From the entries below, gather each line containing the word "computer".
-.-.-
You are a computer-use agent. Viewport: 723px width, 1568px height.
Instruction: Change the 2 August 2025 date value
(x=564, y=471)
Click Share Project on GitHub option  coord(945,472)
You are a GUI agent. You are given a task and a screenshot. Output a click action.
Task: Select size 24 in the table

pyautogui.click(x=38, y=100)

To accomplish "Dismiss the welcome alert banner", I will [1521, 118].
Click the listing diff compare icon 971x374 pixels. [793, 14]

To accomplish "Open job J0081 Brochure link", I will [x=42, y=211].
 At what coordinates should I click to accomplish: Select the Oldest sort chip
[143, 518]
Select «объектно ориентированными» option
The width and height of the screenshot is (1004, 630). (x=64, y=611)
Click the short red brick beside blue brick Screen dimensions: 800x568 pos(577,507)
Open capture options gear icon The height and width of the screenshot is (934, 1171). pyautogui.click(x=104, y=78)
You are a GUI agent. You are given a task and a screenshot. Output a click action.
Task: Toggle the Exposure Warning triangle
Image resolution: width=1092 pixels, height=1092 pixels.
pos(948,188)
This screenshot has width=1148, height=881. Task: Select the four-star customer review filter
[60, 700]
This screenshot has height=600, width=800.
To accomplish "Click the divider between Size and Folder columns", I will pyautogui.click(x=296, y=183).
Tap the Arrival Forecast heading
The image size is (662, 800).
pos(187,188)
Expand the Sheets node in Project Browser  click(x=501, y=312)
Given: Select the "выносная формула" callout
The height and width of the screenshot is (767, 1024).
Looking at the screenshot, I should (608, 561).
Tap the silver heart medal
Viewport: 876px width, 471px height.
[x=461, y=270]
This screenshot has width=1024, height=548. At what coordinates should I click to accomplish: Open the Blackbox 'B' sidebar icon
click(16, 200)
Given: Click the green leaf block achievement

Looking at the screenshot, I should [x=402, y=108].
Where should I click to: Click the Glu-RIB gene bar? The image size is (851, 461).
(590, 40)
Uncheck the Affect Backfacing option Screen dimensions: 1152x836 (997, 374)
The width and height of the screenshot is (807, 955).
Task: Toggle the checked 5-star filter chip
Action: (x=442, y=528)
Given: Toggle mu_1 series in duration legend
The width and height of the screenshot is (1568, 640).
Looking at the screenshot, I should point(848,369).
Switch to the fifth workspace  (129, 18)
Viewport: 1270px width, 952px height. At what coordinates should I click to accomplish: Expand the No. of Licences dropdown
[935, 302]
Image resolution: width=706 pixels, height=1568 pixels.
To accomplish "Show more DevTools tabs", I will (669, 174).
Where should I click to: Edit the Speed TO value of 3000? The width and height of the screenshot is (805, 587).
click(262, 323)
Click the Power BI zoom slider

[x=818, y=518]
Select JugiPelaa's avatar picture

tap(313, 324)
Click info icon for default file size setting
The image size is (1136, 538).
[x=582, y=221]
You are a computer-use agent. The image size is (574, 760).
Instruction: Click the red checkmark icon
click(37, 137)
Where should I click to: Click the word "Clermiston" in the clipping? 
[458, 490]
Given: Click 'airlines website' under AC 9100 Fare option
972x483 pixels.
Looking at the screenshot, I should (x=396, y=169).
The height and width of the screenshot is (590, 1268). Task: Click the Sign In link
-.-.-
Result:
You are a computer-use agent. Viewport: 723px width, 1568px height.
You are a computer-use agent. The image size is (574, 760).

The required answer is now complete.